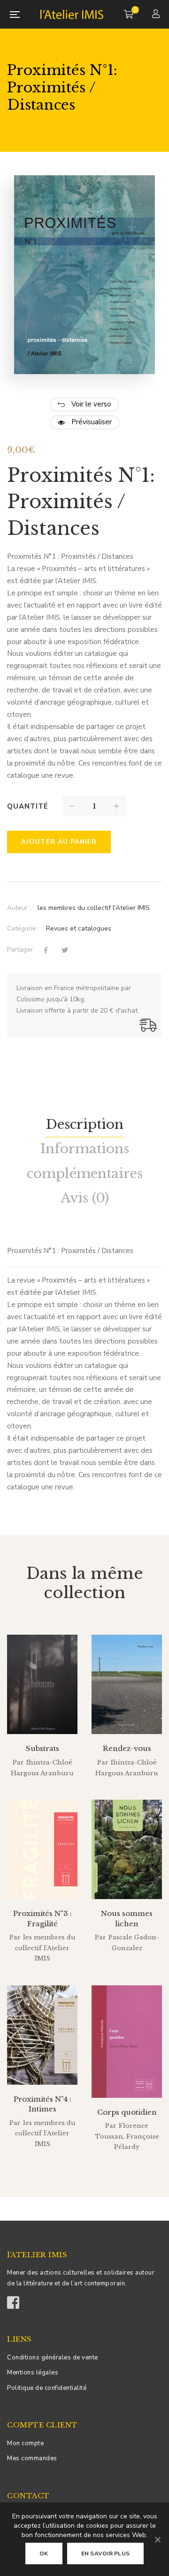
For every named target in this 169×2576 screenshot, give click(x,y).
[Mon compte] (157, 14)
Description (84, 1124)
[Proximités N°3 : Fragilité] (42, 1849)
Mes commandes (32, 2458)
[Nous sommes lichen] (127, 1849)
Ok (43, 2553)
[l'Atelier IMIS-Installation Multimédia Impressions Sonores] (71, 14)
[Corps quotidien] (127, 2041)
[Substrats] (42, 1684)
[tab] (84, 1124)
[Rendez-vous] (127, 1684)
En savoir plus (105, 2553)
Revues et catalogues (78, 928)
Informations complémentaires (85, 1161)
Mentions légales (32, 2372)
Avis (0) (85, 1198)
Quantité (27, 806)
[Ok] (157, 2539)
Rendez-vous (127, 1748)
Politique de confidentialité (46, 2388)
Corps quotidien (127, 2112)
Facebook (13, 2299)
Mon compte (25, 2443)
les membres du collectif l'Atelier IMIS (94, 907)
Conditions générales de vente (52, 2357)
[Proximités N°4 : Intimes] (42, 2035)
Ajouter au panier (59, 841)
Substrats (42, 1748)
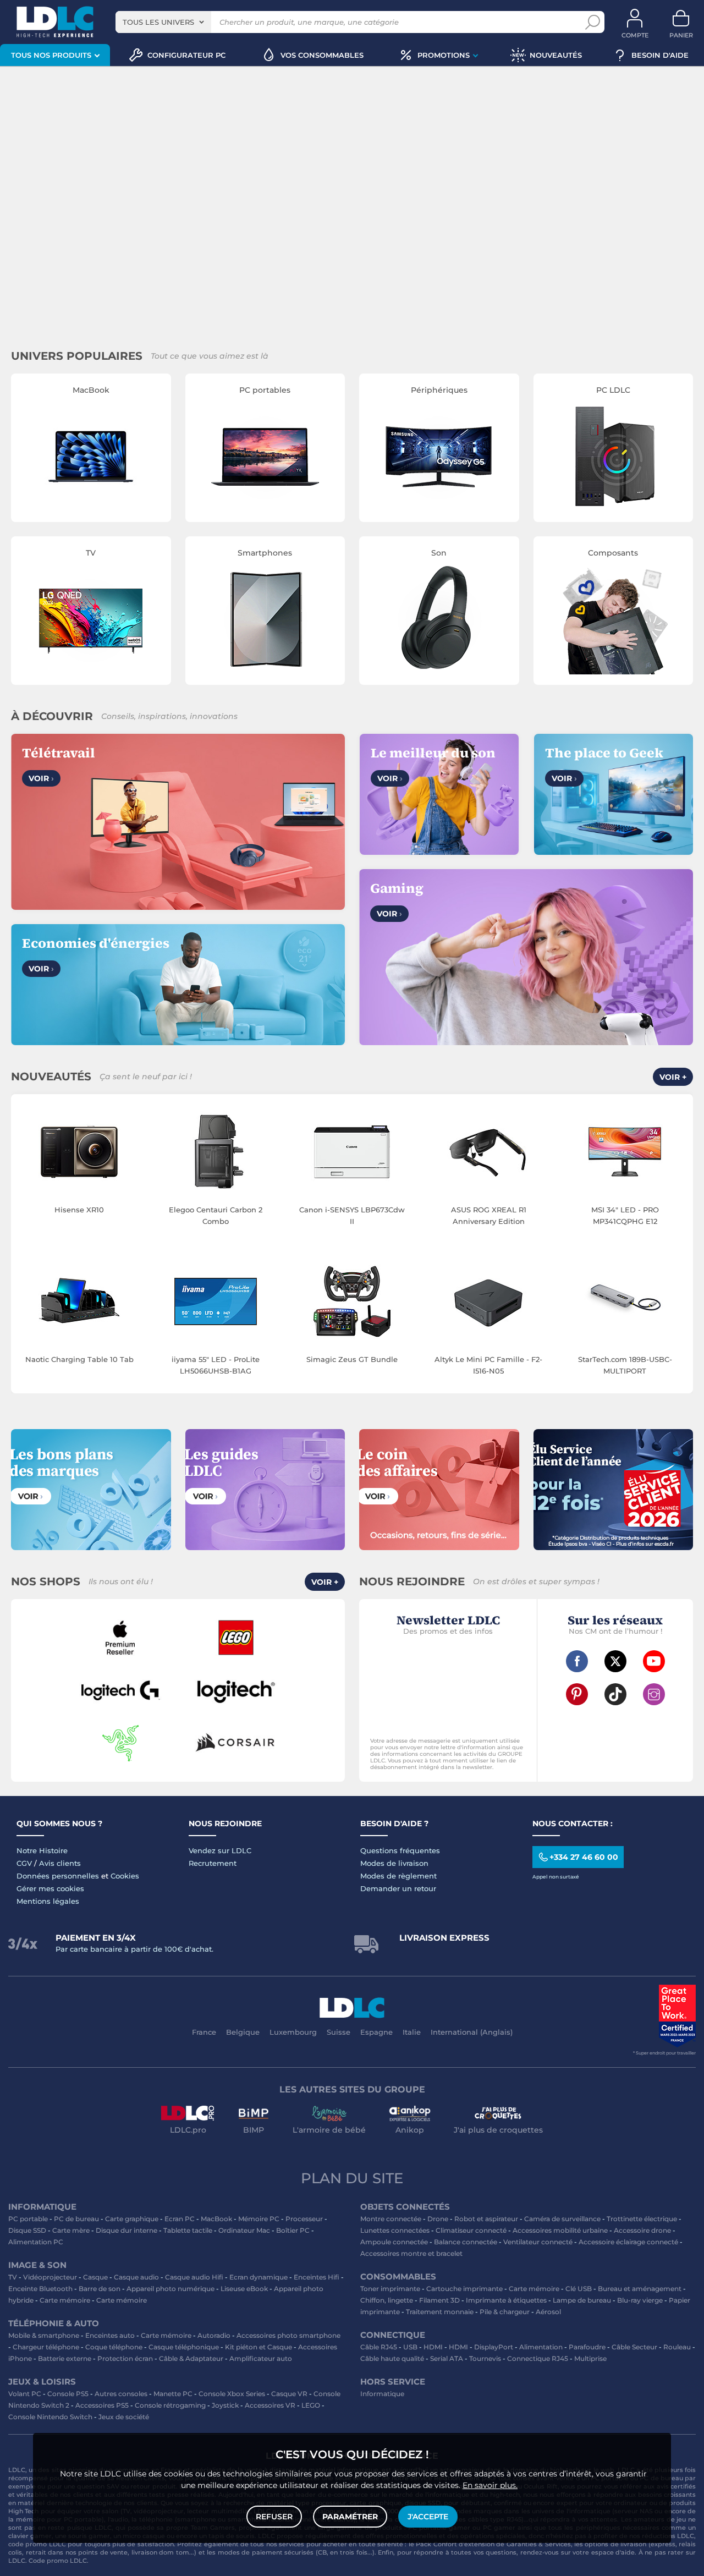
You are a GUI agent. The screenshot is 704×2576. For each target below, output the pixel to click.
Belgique (243, 2032)
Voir (41, 778)
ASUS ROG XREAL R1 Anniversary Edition (488, 1215)
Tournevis (485, 2358)
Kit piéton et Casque (258, 2347)
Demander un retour (398, 1888)
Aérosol (548, 2312)
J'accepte (428, 2517)
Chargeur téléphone (46, 2347)
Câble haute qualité (392, 2358)
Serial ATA (446, 2358)
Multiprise (590, 2358)
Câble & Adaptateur (191, 2358)
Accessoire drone (642, 2230)
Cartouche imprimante (464, 2288)
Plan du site (352, 2178)
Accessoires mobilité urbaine (560, 2230)
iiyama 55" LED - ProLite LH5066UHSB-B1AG (216, 1365)
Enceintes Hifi (316, 2277)
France (204, 2032)
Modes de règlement (398, 1875)
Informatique (382, 2394)
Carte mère (71, 2230)
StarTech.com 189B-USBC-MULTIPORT (625, 1365)
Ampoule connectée (394, 2242)
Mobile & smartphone (43, 2335)
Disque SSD (27, 2230)
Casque (95, 2277)
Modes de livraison (394, 1863)
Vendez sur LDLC (220, 1850)
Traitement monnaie (440, 2312)
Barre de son (99, 2288)
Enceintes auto (110, 2335)
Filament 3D (439, 2300)
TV (12, 2277)
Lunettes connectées (395, 2230)
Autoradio (213, 2335)
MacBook (216, 2219)
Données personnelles (57, 1875)
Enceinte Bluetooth (40, 2288)
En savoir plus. (490, 2485)
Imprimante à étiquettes (506, 2300)
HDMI (433, 2347)
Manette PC (173, 2394)
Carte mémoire (65, 2300)
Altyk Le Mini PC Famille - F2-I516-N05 (488, 1365)
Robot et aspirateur (486, 2219)
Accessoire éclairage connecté (628, 2242)
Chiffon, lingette (386, 2300)
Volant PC (24, 2394)
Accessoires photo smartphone (288, 2335)
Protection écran (125, 2358)
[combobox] (163, 22)
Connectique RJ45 (537, 2358)
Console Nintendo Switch (50, 2417)
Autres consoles (121, 2394)
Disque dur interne (126, 2230)
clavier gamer (30, 2536)
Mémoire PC (258, 2219)
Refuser (274, 2517)
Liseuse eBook (244, 2288)
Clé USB (578, 2288)
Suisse (338, 2032)
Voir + (672, 1077)
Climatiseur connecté (471, 2230)
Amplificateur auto (260, 2358)
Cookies (125, 1875)
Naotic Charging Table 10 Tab (79, 1359)
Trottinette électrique (642, 2219)
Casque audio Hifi (194, 2277)
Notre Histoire (42, 1850)
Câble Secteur (634, 2347)
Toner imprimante (390, 2288)
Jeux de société (123, 2417)
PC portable (28, 2219)
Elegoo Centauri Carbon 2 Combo (215, 1215)
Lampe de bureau (582, 2300)
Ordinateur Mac (244, 2230)
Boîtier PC (293, 2230)
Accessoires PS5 (102, 2405)
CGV (24, 1863)
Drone (437, 2219)
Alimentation (541, 2347)
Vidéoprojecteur (50, 2277)
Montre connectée (390, 2219)
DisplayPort (493, 2347)
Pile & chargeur (505, 2312)
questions (501, 2552)
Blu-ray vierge (640, 2300)
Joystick (225, 2405)
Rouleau (677, 2347)
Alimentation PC (35, 2242)
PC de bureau (76, 2219)
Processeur (304, 2219)
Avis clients (60, 1863)
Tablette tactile (187, 2230)
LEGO (310, 2405)
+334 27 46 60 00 (583, 1857)
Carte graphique (131, 2219)
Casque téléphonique (183, 2347)
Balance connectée (465, 2242)
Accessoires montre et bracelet (411, 2253)
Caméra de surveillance (562, 2219)
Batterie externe (64, 2358)
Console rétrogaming (170, 2405)
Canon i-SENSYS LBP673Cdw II (352, 1215)
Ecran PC (179, 2219)
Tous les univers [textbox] (158, 22)
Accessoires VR (270, 2405)
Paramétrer (350, 2517)
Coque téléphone (113, 2347)
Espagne (376, 2032)
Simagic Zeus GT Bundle (352, 1359)
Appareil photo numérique (171, 2288)
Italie (412, 2032)
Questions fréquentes (400, 1850)
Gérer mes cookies (50, 1888)
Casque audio (136, 2277)
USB (410, 2347)
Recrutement (213, 1863)
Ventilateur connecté (538, 2242)
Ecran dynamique (258, 2277)
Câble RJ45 (378, 2347)
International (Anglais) (472, 2032)
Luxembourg (293, 2032)
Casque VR (289, 2394)
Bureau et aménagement (639, 2288)
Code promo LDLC (58, 2560)
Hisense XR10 (79, 1209)
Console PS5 (68, 2394)
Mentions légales (47, 1901)
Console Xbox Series (232, 2394)
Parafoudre (587, 2347)
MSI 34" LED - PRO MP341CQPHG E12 (625, 1215)
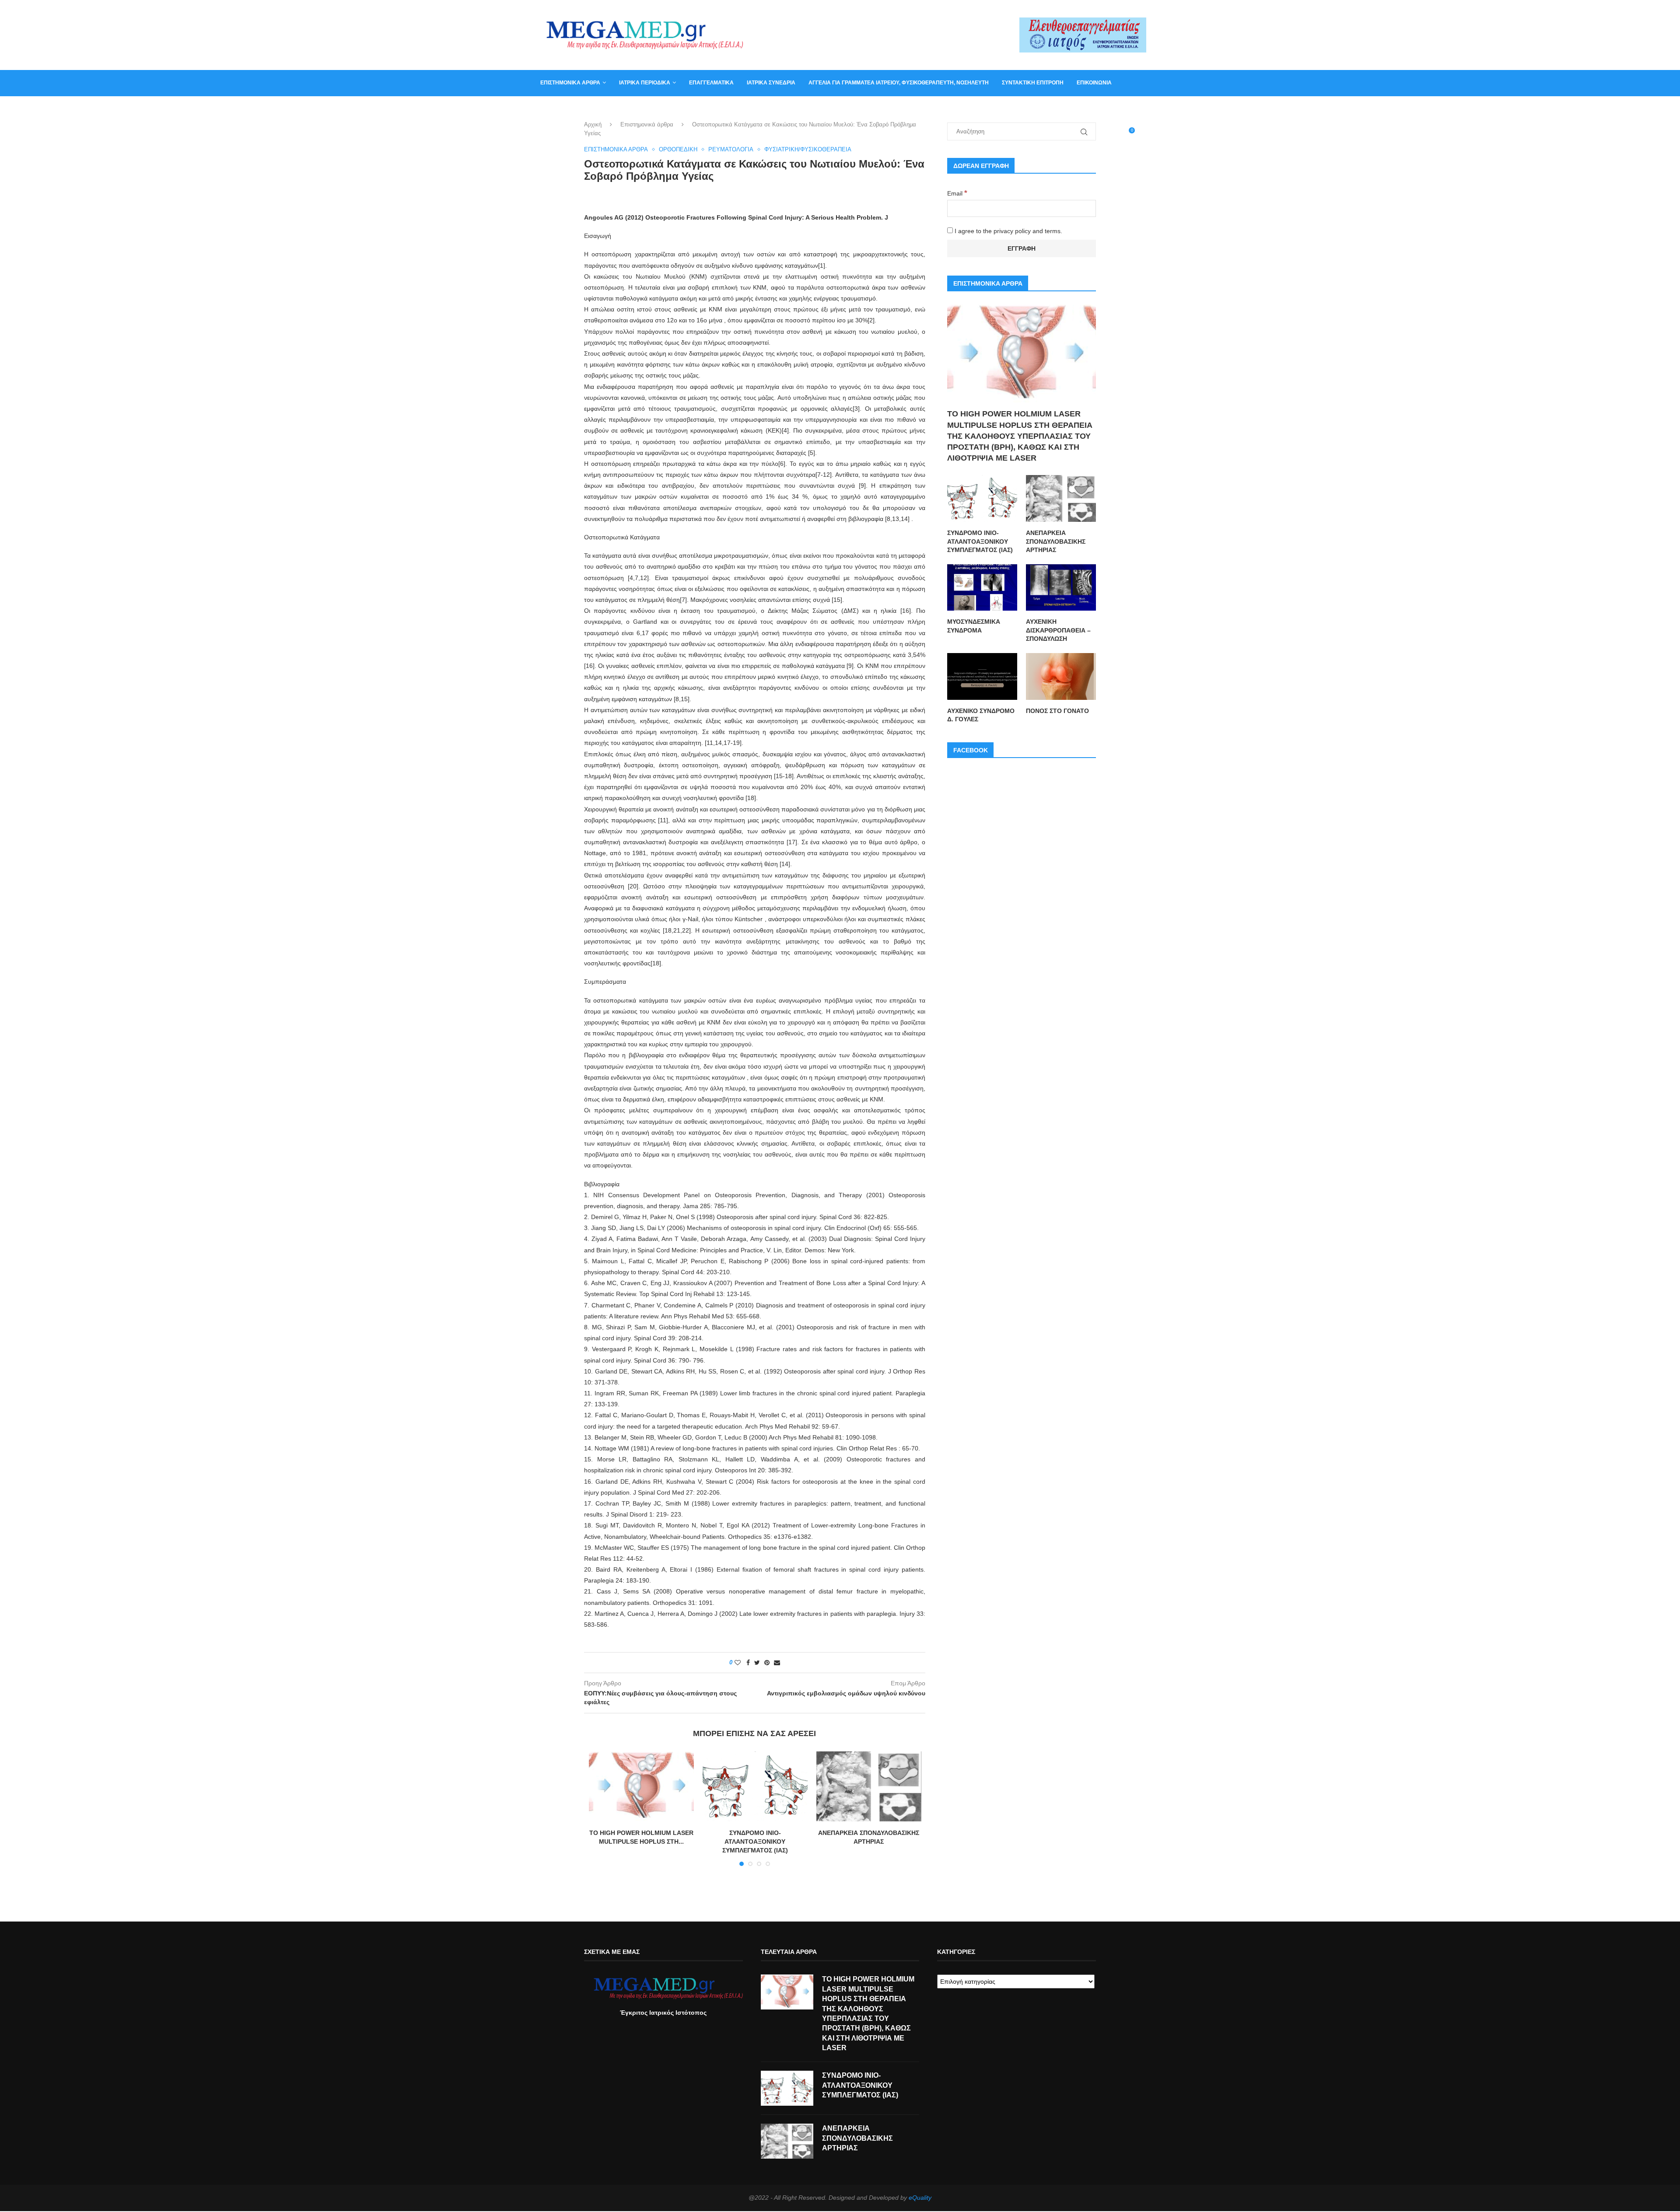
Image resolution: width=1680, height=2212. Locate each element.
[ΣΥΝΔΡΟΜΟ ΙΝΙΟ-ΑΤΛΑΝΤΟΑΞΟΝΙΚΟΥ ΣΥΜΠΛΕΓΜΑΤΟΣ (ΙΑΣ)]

···

• **Task description**
The required answer is the number of lines in the listing above that contain the word "Mentions", with nothing added.

• **Task solution**
2